(DATA EXTRACT Opens)

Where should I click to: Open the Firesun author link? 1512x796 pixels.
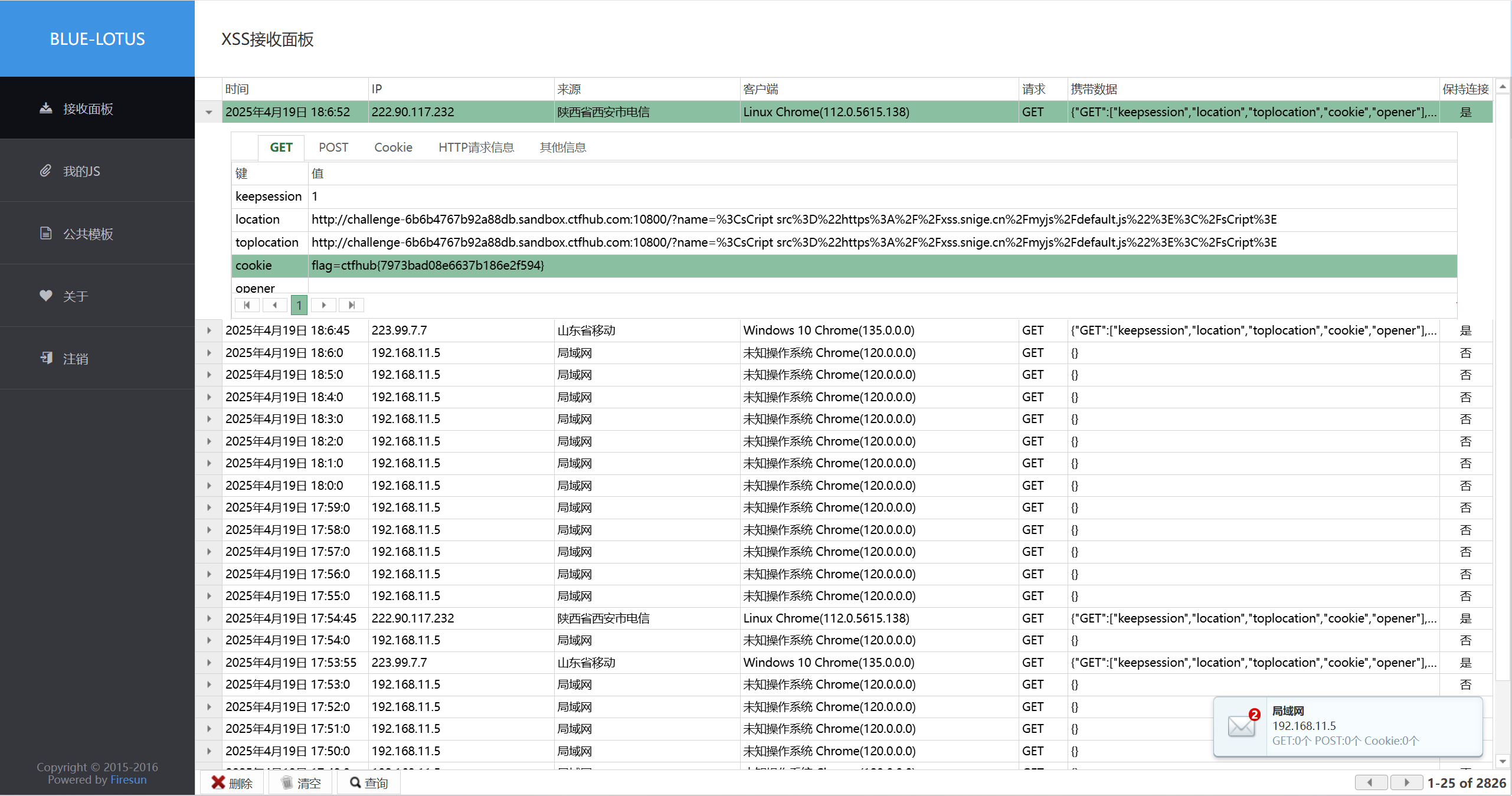point(128,779)
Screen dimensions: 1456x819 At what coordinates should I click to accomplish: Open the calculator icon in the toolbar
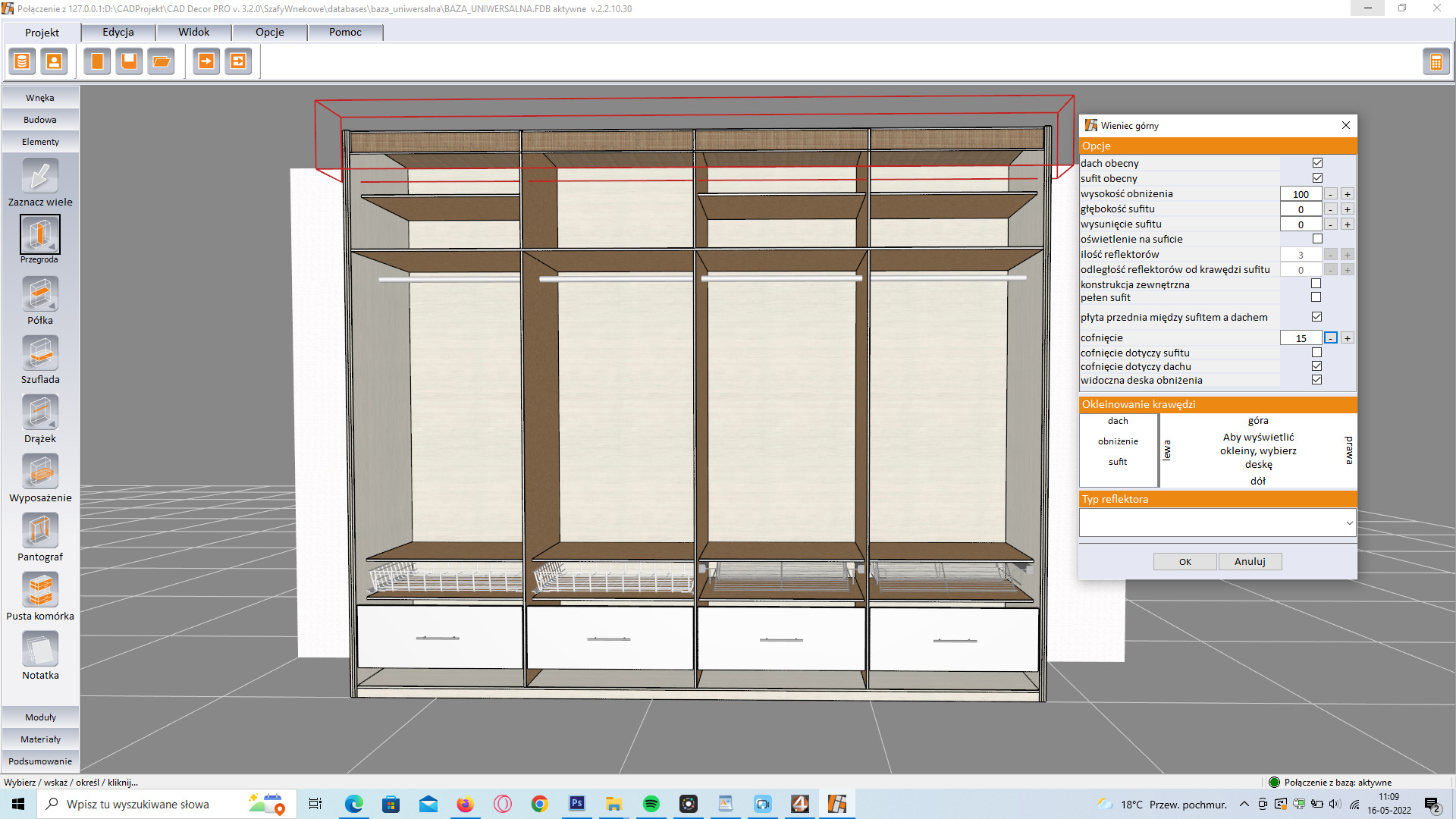click(1436, 62)
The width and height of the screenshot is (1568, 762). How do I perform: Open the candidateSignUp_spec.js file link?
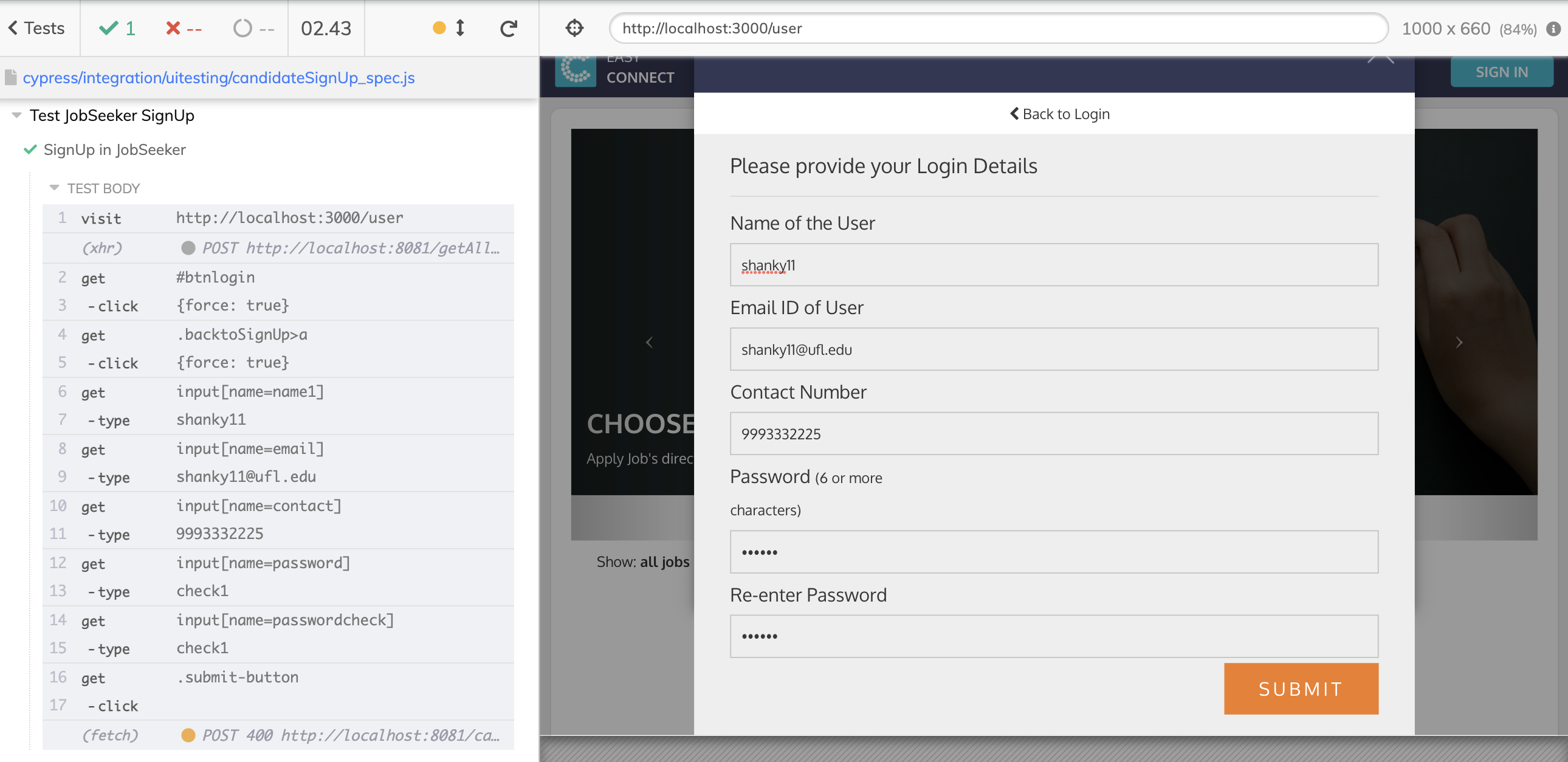click(219, 78)
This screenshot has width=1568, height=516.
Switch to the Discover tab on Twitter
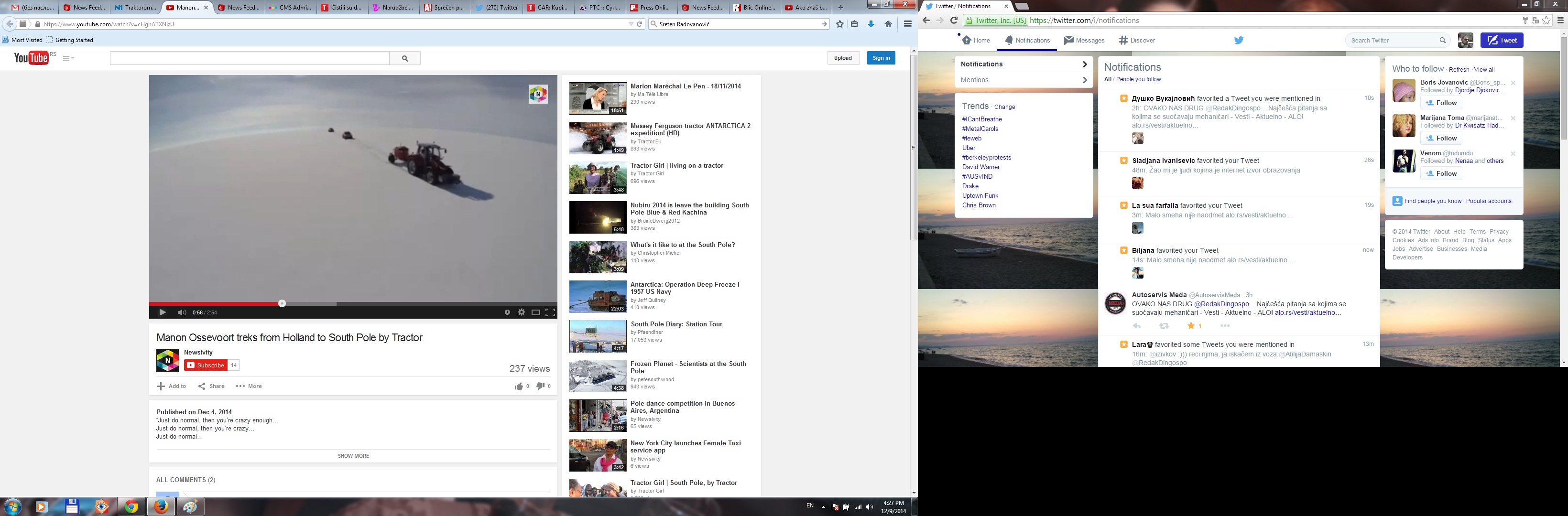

(DATA EXTRACT Closes)

_PROMPT:_
Write out every line of the listing exactly as written, and leave the pictures out.

_ANSWER AREA:_
Where should I click to: Open the Firesun author link? 1512x796 pixels.
point(128,779)
Screen dimensions: 1456x819 At what coordinates should I click to accomplish: Open the calculator icon in the toolbar
click(1436, 62)
The width and height of the screenshot is (1568, 762). How do I perform: Open the candidateSignUp_spec.js file link?
click(219, 78)
This screenshot has width=1568, height=516.
Switch to the Discover tab on Twitter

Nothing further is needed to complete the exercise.